**REQUIRED ACTION:** Could you output each line of the data that follows exactly?

**Stored items from a collection:**
════════════════
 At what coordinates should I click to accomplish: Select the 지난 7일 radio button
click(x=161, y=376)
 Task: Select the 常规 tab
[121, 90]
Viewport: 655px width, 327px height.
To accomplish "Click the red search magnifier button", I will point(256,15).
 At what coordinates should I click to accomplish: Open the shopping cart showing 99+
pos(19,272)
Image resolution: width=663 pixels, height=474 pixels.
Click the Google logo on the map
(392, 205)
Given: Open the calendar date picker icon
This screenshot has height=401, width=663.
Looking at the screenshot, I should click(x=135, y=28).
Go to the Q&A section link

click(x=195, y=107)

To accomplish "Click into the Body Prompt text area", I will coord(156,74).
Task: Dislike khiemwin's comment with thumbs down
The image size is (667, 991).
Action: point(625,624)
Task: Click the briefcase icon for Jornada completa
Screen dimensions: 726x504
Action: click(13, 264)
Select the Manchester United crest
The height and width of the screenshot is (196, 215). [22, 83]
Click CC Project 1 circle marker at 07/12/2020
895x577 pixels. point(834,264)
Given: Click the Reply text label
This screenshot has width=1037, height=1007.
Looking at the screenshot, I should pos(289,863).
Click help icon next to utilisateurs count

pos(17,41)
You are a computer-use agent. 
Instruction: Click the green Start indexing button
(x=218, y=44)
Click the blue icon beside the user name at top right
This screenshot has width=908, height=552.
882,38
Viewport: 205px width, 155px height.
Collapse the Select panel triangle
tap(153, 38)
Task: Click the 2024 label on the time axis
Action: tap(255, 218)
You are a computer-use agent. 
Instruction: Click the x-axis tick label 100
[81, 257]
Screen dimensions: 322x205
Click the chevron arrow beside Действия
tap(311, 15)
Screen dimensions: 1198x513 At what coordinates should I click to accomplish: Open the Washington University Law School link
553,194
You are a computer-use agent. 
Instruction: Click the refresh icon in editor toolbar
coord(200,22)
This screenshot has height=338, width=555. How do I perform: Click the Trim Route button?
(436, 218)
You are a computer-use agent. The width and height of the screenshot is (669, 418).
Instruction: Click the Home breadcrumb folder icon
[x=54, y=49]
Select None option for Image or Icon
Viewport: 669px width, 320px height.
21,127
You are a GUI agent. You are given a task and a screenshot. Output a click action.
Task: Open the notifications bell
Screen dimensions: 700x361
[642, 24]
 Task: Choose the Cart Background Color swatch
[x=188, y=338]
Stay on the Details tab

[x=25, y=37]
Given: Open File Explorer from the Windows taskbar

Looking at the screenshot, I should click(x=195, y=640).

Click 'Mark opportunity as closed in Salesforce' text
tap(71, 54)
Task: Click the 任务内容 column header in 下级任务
════════════════
**RESPONSE TO THIS EXERCISE:**
 At what coordinates should I click to accomplish: Select the 지난 7일 radio button
click(x=161, y=376)
 Task: Select the 常规 tab
[121, 90]
Viewport: 655px width, 327px height.
To accomplish "Click the red search magnifier button", I will point(256,15).
 At what coordinates should I click to accomplish: Open the shopping cart showing 99+
pos(19,272)
Image resolution: width=663 pixels, height=474 pixels.
Click the Google logo on the map
(392, 205)
Given: Open the calendar date picker icon
This screenshot has height=401, width=663.
Looking at the screenshot, I should click(x=135, y=28).
Go to the Q&A section link

click(x=195, y=107)

To accomplish "Click into the Body Prompt text area", I will coord(156,74).
Task: Dislike khiemwin's comment with thumbs down
The image size is (667, 991).
Action: point(625,624)
Task: Click the briefcase icon for Jornada completa
Screen dimensions: 726x504
Action: click(13, 264)
Select the Manchester United crest
The height and width of the screenshot is (196, 215). [22, 83]
Click CC Project 1 circle marker at 07/12/2020
895x577 pixels. point(834,264)
Given: Click the Reply text label
This screenshot has width=1037, height=1007.
Looking at the screenshot, I should pos(289,863).
Click help icon next to utilisateurs count

pos(17,41)
You are a computer-use agent. 
Instruction: Click the green Start indexing button
(x=218, y=44)
Click the blue icon beside the user name at top right
This screenshot has width=908, height=552.
882,38
Viewport: 205px width, 155px height.
Collapse the Select panel triangle
tap(153, 38)
Task: Click the 2024 label on the time axis
Action: tap(255, 218)
You are a computer-use agent. 
Instruction: Click the x-axis tick label 100
[81, 257]
Screen dimensions: 322x205
Click the chevron arrow beside Действия
tap(311, 15)
Screen dimensions: 1198x513 At what coordinates should I click to accomplish: Open the Washington University Law School link
553,194
You are a computer-use agent. 
Instruction: Click the refresh icon in editor toolbar
coord(200,22)
This screenshot has height=338, width=555. How do I perform: Click the Trim Route button?
(436, 218)
You are a computer-use agent. The width and height of the screenshot is (669, 418).
Instruction: Click the Home breadcrumb folder icon
[x=54, y=49]
Select None option for Image or Icon
Viewport: 669px width, 320px height.
21,127
You are a GUI agent. You are given a task and a screenshot. Output a click action.
Task: Open the notifications bell
Screen dimensions: 700x361
[642, 24]
 Task: Choose the Cart Background Color swatch
[x=188, y=338]
Stay on the Details tab

[x=25, y=37]
Given: Open File Explorer from the Windows taskbar

Looking at the screenshot, I should click(x=195, y=640).

Click 'Mark opportunity as closed in Salesforce' text
tap(71, 54)
Task: Click the 任务内容 column header in 下级任务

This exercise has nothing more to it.